To make this clear: some Reformed consider the doctrine of reprobation to not be in the Bible. They're wrong. Some Reformed confuse the state of being unregenerate at death with being default reprobate. They too are wrong. Reprobates exists, and they go to hell, and they want to be in hell. But the physical death of an unregenerate human being doesn't define them by default as reprobate; and what happens to those who die unregenerate and who are not reprobates the Bible is intentionally not clear on. They cycle down to Hades, and may recur back into their own time (not reincarnate, but recur into the same time, same being, more or less). The Myth of Er, which is a description of Hades by Plato, describes this cycling in and out of Hades, but puts it as reincarnation (sort of). The Bible keeps this subject in mystery, but an orthodox Christian with sanctified common-sense and a real appreciation for the doctrine of hell and reprobation that the Bible is crystal clear on can see enough in the mystery not to despair too much for the fate of people who seem to die unregenerate but which one is not eager to assume reprobation regarding.

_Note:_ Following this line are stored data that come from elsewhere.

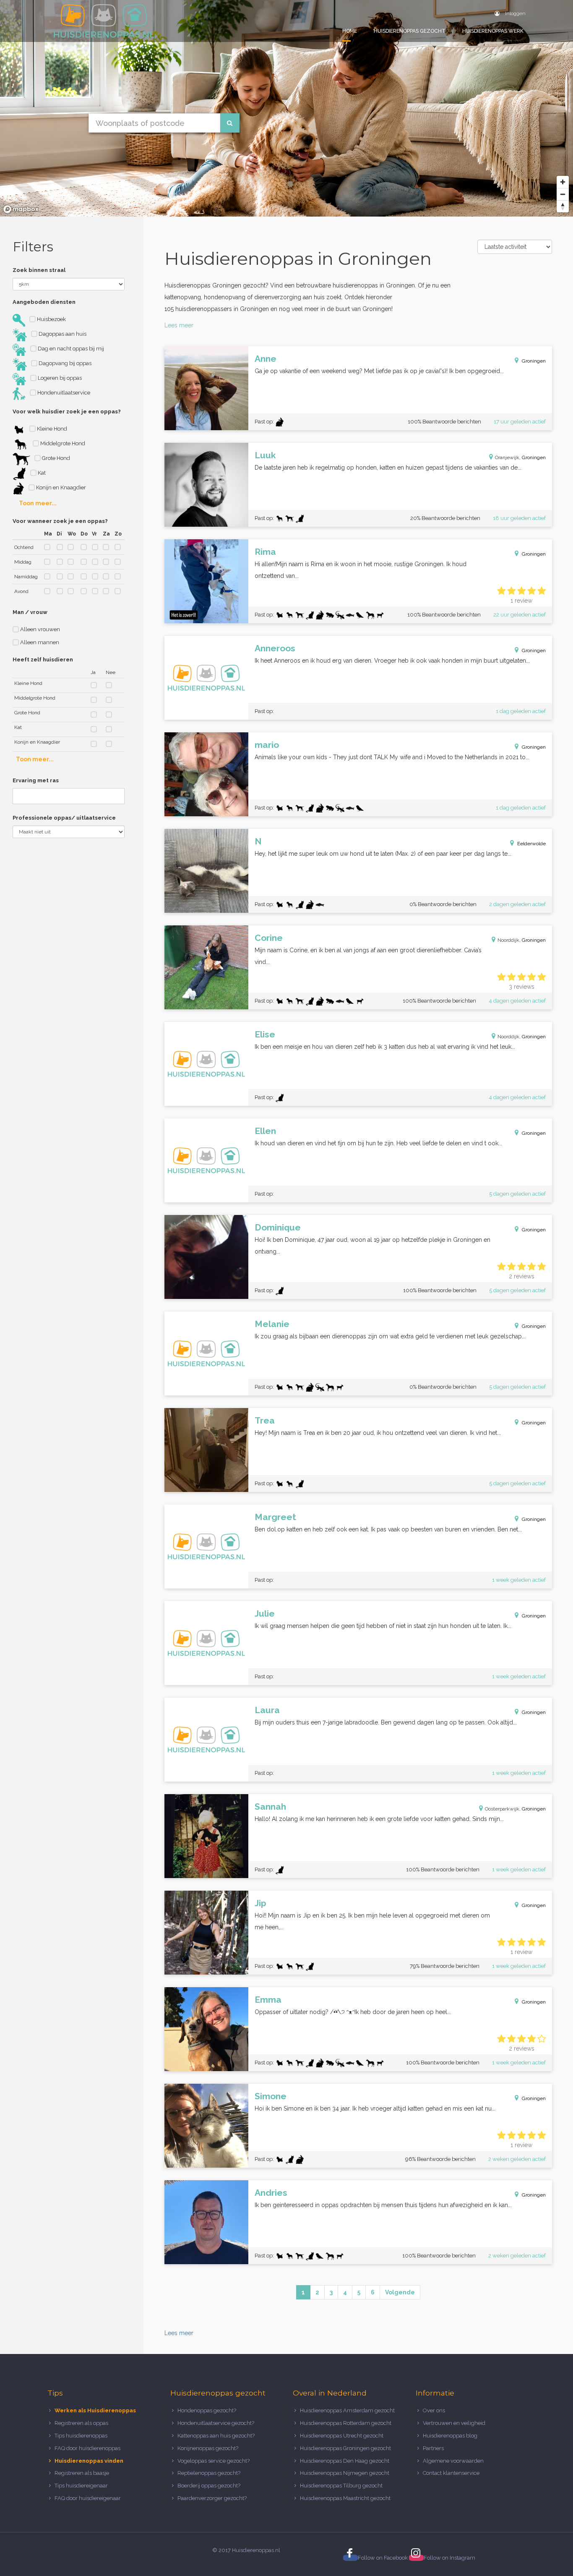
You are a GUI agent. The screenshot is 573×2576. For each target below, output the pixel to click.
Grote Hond (55, 458)
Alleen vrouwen (39, 629)
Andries (271, 2192)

Nevertheless evangelize now, boldly, effectively, with no shame regarding the name and Gospel of Jesus Christ.


Blogger c.t. said...

One thing I want to clarify: when I said 'circle' in terms of recurrence, that is just a way to put it because our mind can't conceive it any other way. We think in terms of revolution, a circle; yet really it is living time. Higher aspects or dimensions of time are being spoken of. When we are regenerated by the Word and the Spirit and then physically die we go to be with God in heaven. To those who know us here, under the sun, on earth, we are just gone. They don't remember us (except maybe only vaguely). If you want to find a 'rapture' this is it.

I.e. you're in a family now, with siblings, then you are regenerated and then you physically die. You are now no longer in that family because you've gone to be with God in heaven, yet the family still exists. Dead in their sin, in their living time. You 'disappeared' from their time.

The subject here is 'recurrence.' Not reincarnation. Recurrence. You can learn about it only in the last chapter of Ouspensky's Fourth Way. All the theories man has developed over time about death are contained in - and only in - the theory of recurrence. And it is only a theory because nobody can know what happens at death. We can specualate, and recurrence makes sense and explains many things, yet it is only theory, or speculation.

The so-called 'intermediate state' that Reformed theologians (the most biblical of theologians) speak of to explain where the unregenerate go at death is ad hoc doctrine. It is not biblical any more than the Roman Catholic doctrine of purgatory is biblical.

There is room in the Bible for recurrence; and without it being seen as 'second chanceism' or 'universalism' or what have you. The Westminster Confession of Faith even speaks of the Holy Spirit working when and where He will, regarding regenerating people, i.e. meaning He operates from eternity, or above man's linear birth-to-death perception of time.